SUPPLIED PASSAGE:
:::

Thus, when crossing a mountain pass today, one should not only ask: “Is the scenery beautiful?” One should also ask: “Did this road change someone’s life?” This simple question makes the journey far more profound.

5. The Highlands Are Not a Backdrop, but a Living World

One of the great misunderstandings when talking about mountainous regions is turning them into a backdrop: a backdrop for beautiful photos, a backdrop for colorful costumes, a backdrop for terraced fields, a backdrop for smiles.

But the highlands are not a backdrop. They are a living world, with its difficult choices, historical tensions, highly adaptable communities, and sometimes silent memories.

During the French colonial era, mountain populations found themselves at the intersection of several forces: local customs, colonial authority, cross-border trade, religion, the army, taxes, currency, roads, and political upheavals. Some communities were more heavily controlled than others. Some regions changed faster. Others maintained their old rhythm of life for longer. But everywhere, one fact remains: the highland inhabitants never disappeared from history. They were present, they made choices, they adapted, they preserved.

Thus, when you visit a market in Bắc Hà, Cán Cấu, Mèo Vạc, Đồng Văn, Mường Hum, or a village in Sapa, Hà Giang, Cao Bằng, Lai Châu, or Điện Biên, you are not just entering a beautiful location. You are stepping into a space made of many layers of memory.

An indigo-dyed hemp skirt is not just a piece of clothing. A forged knife is not just an item for sale. A pack horse is not just a means of transport. A bowl of corn wine is not just a drink. A periodic market is not just a stopover for travelers. All of this bears the trace of a way of life that has weathered many storms.

6. Traveling the Highlands Today: How to Avoid Superficiality?

To understand the highlands, you must not go too fast.

Do not just come to the market to take a few photos before moving on. Observe how people greet one another, choose products, sit down to eat, how the elders look at the younger ones, or the gesture of a woman adjusting her scarf before entering the market space.

Do not just ask: “What is beautiful here?” Instead, ask: “How do people live here?”

:::

PROBLEMS TO WORK ON:
**A.** Extract the part of the highlands passage between "But the highlands" and "sometimes silent memories.", inclusive, copying it word for word.
**B.** Which places does the highlands passage name as locations of a market you might visit?

STUDY MATERIAL:
:::

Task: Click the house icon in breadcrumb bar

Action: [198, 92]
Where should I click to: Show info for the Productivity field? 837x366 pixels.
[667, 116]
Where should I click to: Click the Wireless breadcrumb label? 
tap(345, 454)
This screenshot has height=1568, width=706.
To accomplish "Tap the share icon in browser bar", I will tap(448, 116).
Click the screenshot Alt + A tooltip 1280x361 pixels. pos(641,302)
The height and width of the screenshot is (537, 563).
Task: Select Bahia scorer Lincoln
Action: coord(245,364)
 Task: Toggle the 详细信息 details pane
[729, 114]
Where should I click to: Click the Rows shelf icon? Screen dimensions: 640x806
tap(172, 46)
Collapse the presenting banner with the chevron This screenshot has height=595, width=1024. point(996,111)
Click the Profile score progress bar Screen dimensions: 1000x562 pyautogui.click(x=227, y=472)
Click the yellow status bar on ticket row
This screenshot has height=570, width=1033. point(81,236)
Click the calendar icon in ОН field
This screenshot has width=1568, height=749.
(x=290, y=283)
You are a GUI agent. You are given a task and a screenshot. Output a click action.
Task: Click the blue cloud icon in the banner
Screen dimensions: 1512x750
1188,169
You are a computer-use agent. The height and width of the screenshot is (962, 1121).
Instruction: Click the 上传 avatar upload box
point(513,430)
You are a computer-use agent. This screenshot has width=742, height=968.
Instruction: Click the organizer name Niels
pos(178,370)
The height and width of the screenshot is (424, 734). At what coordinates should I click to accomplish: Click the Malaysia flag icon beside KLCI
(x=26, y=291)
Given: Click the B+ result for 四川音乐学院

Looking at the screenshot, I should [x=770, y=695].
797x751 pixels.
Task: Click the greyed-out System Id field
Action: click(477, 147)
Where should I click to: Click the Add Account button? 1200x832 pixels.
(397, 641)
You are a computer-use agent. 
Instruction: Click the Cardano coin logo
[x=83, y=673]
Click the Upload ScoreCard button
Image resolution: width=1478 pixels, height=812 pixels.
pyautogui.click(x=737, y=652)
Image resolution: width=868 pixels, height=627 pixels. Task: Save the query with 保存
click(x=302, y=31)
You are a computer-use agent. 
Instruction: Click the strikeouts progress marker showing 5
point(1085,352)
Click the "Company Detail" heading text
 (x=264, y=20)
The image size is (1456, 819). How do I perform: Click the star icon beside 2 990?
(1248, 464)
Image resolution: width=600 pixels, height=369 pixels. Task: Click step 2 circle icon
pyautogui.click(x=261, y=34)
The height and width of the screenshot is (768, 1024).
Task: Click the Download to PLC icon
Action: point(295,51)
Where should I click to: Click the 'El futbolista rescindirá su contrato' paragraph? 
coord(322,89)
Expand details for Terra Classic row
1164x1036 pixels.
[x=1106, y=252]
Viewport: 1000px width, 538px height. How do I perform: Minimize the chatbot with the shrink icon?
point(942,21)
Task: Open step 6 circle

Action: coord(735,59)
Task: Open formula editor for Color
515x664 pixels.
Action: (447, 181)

:::

SOLUTIONS BELOW:
**A.**
But the highlands are not a backdrop. They are a living world, with its difficult choices, historical tensions, highly adaptable communities, and sometimes silent memories.

**B.**
Bắc Hà
Cán Cấu
Mèo Vạc
Đồng Văn
Mường Hum